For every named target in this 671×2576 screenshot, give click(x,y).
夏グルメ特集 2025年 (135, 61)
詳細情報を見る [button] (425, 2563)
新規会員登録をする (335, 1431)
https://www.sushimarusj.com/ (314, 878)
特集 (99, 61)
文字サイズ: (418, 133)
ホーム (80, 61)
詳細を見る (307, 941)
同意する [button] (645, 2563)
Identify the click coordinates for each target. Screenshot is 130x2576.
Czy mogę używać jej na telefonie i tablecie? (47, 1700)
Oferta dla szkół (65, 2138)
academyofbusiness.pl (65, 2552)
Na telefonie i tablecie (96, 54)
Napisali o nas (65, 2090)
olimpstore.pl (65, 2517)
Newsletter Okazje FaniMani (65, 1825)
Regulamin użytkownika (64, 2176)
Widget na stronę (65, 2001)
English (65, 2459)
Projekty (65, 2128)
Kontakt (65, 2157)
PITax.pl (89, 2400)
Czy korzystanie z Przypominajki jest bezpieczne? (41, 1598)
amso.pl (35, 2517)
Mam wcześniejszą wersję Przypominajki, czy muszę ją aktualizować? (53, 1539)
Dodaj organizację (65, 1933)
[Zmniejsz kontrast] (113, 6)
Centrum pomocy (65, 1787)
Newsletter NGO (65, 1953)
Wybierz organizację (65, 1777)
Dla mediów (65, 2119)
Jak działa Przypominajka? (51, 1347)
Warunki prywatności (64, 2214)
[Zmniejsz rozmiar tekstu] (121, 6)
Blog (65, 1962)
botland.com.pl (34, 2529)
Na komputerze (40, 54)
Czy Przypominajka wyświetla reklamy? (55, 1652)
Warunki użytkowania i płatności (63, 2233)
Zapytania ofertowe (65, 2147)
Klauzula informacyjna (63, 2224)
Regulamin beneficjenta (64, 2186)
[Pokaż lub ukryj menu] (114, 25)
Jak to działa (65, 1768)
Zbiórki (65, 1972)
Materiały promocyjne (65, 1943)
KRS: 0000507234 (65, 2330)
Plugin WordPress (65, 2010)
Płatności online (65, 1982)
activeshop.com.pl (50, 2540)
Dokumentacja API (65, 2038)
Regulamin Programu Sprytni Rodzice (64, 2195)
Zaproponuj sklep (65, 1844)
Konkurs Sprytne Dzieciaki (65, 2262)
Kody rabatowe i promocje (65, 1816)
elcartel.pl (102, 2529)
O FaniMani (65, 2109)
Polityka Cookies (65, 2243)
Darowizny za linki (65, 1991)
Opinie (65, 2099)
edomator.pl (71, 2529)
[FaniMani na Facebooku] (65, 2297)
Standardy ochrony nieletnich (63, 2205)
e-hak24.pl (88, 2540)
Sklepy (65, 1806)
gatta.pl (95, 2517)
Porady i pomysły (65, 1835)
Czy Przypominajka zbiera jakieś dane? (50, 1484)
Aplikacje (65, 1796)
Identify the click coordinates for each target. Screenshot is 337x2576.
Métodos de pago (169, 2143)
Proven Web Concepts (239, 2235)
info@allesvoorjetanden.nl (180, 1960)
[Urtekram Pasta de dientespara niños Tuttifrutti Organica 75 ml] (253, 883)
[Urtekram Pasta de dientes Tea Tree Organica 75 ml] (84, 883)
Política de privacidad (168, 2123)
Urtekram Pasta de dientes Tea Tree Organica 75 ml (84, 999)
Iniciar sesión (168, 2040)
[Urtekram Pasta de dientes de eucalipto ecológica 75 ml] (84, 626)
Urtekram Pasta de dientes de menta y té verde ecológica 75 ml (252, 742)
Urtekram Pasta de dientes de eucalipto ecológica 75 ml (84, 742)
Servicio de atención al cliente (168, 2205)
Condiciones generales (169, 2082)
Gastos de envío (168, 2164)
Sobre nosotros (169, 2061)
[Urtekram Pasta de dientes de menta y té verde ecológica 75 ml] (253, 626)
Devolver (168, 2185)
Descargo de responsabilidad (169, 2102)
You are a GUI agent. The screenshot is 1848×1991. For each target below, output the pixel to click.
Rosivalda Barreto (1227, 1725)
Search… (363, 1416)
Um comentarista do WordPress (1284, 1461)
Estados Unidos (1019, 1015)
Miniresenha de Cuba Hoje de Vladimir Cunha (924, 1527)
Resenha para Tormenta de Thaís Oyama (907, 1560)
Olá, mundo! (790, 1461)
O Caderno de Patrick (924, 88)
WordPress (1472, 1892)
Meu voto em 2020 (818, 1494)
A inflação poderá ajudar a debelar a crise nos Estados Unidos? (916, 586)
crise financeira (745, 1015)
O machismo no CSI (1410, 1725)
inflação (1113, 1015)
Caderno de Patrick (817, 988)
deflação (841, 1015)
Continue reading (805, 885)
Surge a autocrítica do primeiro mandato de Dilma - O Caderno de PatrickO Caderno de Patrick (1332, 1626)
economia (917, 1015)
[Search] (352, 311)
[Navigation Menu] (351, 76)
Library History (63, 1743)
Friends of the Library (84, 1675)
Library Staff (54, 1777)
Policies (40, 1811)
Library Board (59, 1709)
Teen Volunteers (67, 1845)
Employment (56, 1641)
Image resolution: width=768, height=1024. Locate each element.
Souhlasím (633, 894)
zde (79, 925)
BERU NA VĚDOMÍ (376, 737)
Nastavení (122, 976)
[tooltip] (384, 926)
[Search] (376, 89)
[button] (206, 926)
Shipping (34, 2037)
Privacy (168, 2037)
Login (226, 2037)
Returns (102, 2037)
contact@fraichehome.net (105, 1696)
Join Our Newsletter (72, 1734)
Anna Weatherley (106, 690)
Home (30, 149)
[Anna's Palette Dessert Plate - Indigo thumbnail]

----

> Work item:
Print every line of the records above without a single difference.

> Answer for the task:
For every named target in this 671×2576 screenshot, give click(x,y).
夏グルメ特集 2025年 (135, 61)
詳細情報を見る [button] (425, 2563)
新規会員登録をする (335, 1431)
https://www.sushimarusj.com/ (314, 878)
特集 (99, 61)
文字サイズ: (418, 133)
ホーム (80, 61)
詳細を見る (307, 941)
同意する [button] (645, 2563)
Identify the click coordinates for each target. Screenshot is 130x2576.
Czy mogę używać jej na telefonie i tablecie? (47, 1700)
Oferta dla szkół (65, 2138)
academyofbusiness.pl (65, 2552)
Na telefonie i tablecie (96, 54)
Napisali o nas (65, 2090)
olimpstore.pl (65, 2517)
Newsletter Okazje FaniMani (65, 1825)
Regulamin użytkownika (64, 2176)
Widget na stronę (65, 2001)
English (65, 2459)
Projekty (65, 2128)
Kontakt (65, 2157)
PITax.pl (89, 2400)
Czy korzystanie z Przypominajki jest bezpieczne? (41, 1598)
amso.pl (35, 2517)
Mam wcześniejszą wersję Przypominajki, czy muszę ją aktualizować? (53, 1539)
Dodaj organizację (65, 1933)
[Zmniejsz kontrast] (113, 6)
Centrum pomocy (65, 1787)
Newsletter NGO (65, 1953)
Wybierz organizację (65, 1777)
Dla mediów (65, 2119)
Jak działa Przypominajka? (51, 1347)
Warunki prywatności (64, 2214)
[Zmniejsz rozmiar tekstu] (121, 6)
Blog (65, 1962)
botland.com.pl (34, 2529)
Na komputerze (40, 54)
Czy Przypominajka wyświetla reklamy? (55, 1652)
Warunki użytkowania i płatności (63, 2233)
Zapytania ofertowe (65, 2147)
Klauzula informacyjna (63, 2224)
Regulamin beneficjenta (64, 2186)
[Pokaż lub ukryj menu] (114, 25)
Jak to działa (65, 1768)
Zbiórki (65, 1972)
Materiały promocyjne (65, 1943)
KRS: 0000507234 (65, 2330)
Plugin WordPress (65, 2010)
Płatności online (65, 1982)
activeshop.com.pl (50, 2540)
Dokumentacja API (65, 2038)
Regulamin Programu Sprytni Rodzice (64, 2195)
Zaproponuj sklep (65, 1844)
Konkurs Sprytne Dzieciaki (65, 2262)
Kody rabatowe i promocje (65, 1816)
elcartel.pl (102, 2529)
O FaniMani (65, 2109)
Polityka Cookies (65, 2243)
Darowizny za linki (65, 1991)
Opinie (65, 2099)
edomator.pl (71, 2529)
[FaniMani na Facebooku] (65, 2297)
Standardy ochrony nieletnich (63, 2205)
e-hak24.pl (88, 2540)
Sklepy (65, 1806)
gatta.pl (95, 2517)
Porady i pomysły (65, 1835)
Czy Przypominajka zbiera jakieś dane? (50, 1484)
Aplikacje (65, 1796)
Identify the click coordinates for each target. Screenshot is 337x2576.
Métodos de pago (169, 2143)
Proven Web Concepts (239, 2235)
info@allesvoorjetanden.nl (180, 1960)
[Urtekram Pasta de dientespara niños Tuttifrutti Organica 75 ml] (253, 883)
[Urtekram Pasta de dientes Tea Tree Organica 75 ml] (84, 883)
Política de privacidad (168, 2123)
Urtekram Pasta de dientes Tea Tree Organica 75 ml (84, 999)
Iniciar sesión (168, 2040)
[Urtekram Pasta de dientes de eucalipto ecológica 75 ml] (84, 626)
Urtekram Pasta de dientes de menta y té verde ecológica 75 ml (252, 742)
Urtekram Pasta de dientes de eucalipto ecológica 75 ml (84, 742)
Servicio de atención al cliente (168, 2205)
Condiciones generales (169, 2082)
Gastos de envío (168, 2164)
Sobre nosotros (169, 2061)
[Urtekram Pasta de dientes de menta y té verde ecológica 75 ml] (253, 626)
Devolver (168, 2185)
Descargo de responsabilidad (169, 2102)
You are a GUI agent. The screenshot is 1848×1991. For each target below, output the pixel to click.
Rosivalda Barreto (1227, 1725)
Search… (363, 1416)
Um comentarista do WordPress (1284, 1461)
Estados Unidos (1019, 1015)
Miniresenha de Cuba Hoje de Vladimir Cunha (924, 1527)
Resenha para Tormenta de Thaís Oyama (907, 1560)
Olá, mundo! (790, 1461)
O Caderno de Patrick (924, 88)
WordPress (1472, 1892)
Meu voto em 2020 (818, 1494)
A inflação poderá ajudar a debelar a crise nos Estados Unidos? (916, 586)
crise financeira (745, 1015)
O machismo no CSI (1410, 1725)
inflação (1113, 1015)
Caderno de Patrick (817, 988)
deflação (841, 1015)
Continue reading (805, 885)
Surge a autocrítica do primeiro mandato de Dilma - O Caderno de PatrickO Caderno de Patrick (1332, 1626)
economia (917, 1015)
[Search] (352, 311)
[Navigation Menu] (351, 76)
Library History (63, 1743)
Friends of the Library (84, 1675)
Library Staff (54, 1777)
Policies (40, 1811)
Library Board (59, 1709)
Teen Volunteers (67, 1845)
Employment (56, 1641)
Image resolution: width=768, height=1024. Locate each element.
Souhlasím (633, 894)
zde (79, 925)
BERU NA VĚDOMÍ (376, 737)
Nastavení (122, 976)
[tooltip] (384, 926)
[Search] (376, 89)
[button] (206, 926)
Shipping (34, 2037)
Privacy (168, 2037)
Login (226, 2037)
Returns (102, 2037)
contact@fraichehome.net (105, 1696)
Join Our Newsletter (72, 1734)
Anna Weatherley (106, 690)
Home (30, 149)
[Anna's Palette Dessert Plate - Indigo thumbnail]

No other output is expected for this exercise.